ACTIVITY:
Reproduce the listing from the line containing "The image size is (1100, 850)." through the end of the listing, with "location" swapped for "position" and everything else left as it is. Omit the pictures.

DATA SUPPLIED:
==================================================

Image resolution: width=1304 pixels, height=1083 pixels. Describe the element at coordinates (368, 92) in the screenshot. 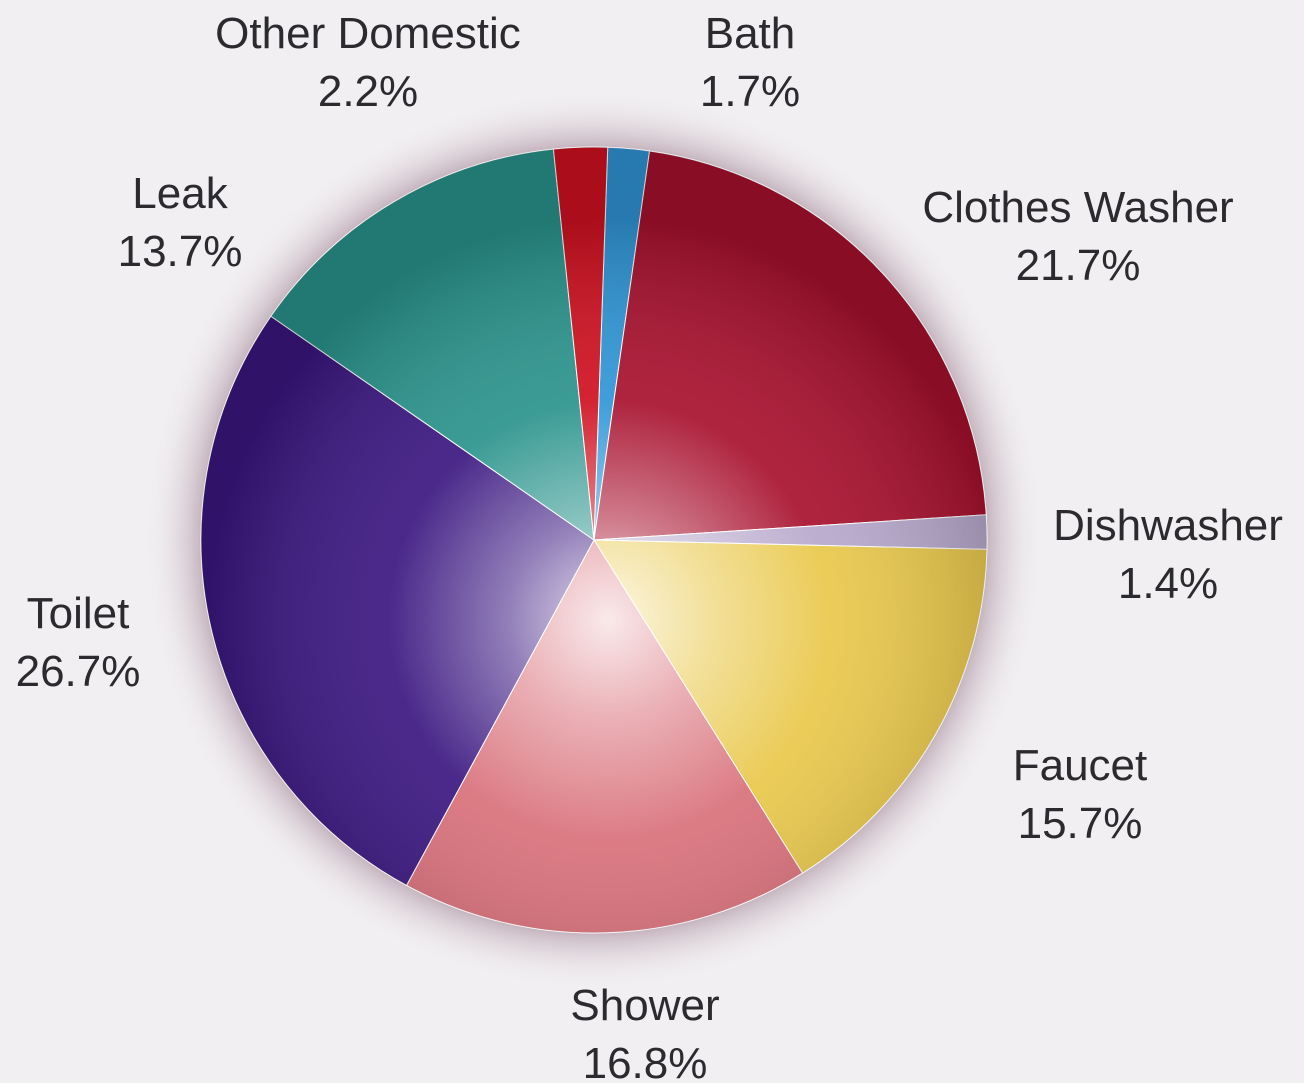

I see `slice-percent: 2.2%` at that location.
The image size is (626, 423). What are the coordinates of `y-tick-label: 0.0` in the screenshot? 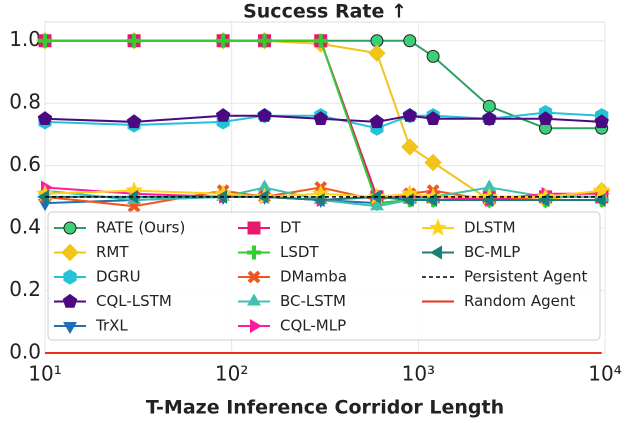 It's located at (25, 352).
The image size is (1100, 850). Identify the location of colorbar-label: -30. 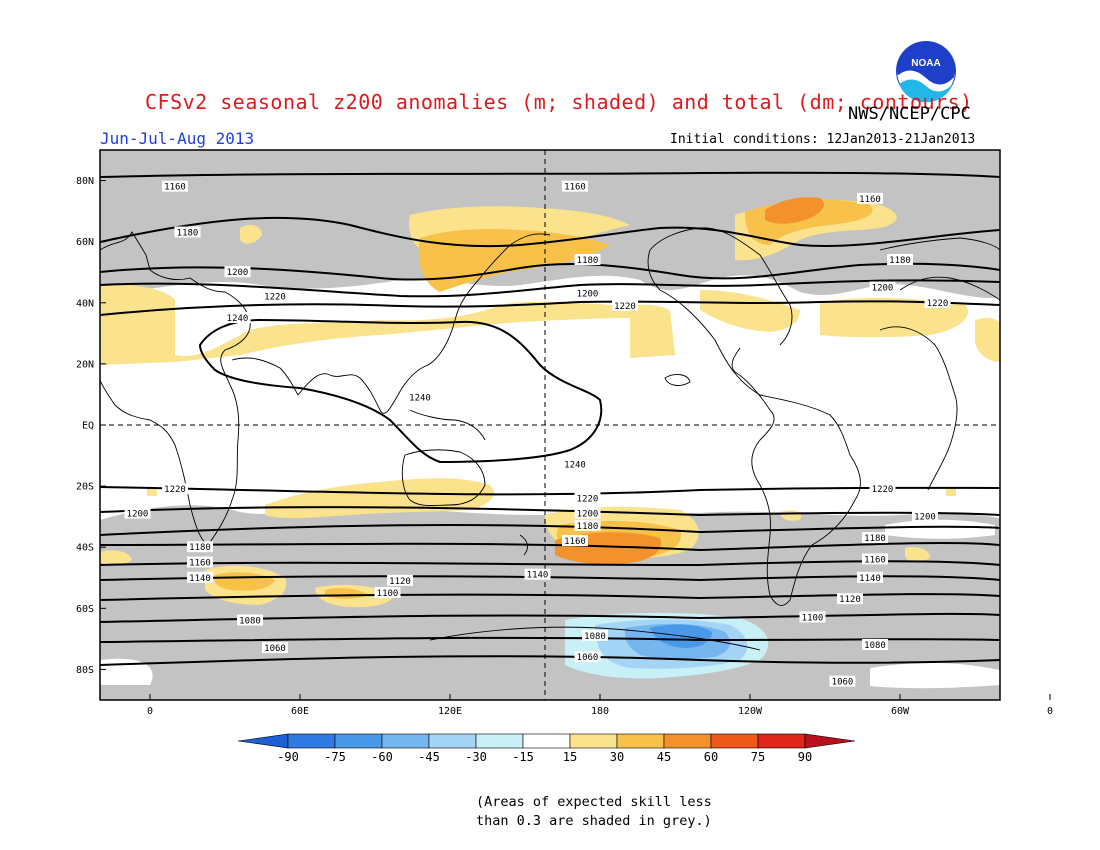
(476, 757).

==================================================

SOLUTION FOR THIS EXERCISE:
The image size is (1100, 850). Identify the position of colorbar-label: -30. 
(476, 757).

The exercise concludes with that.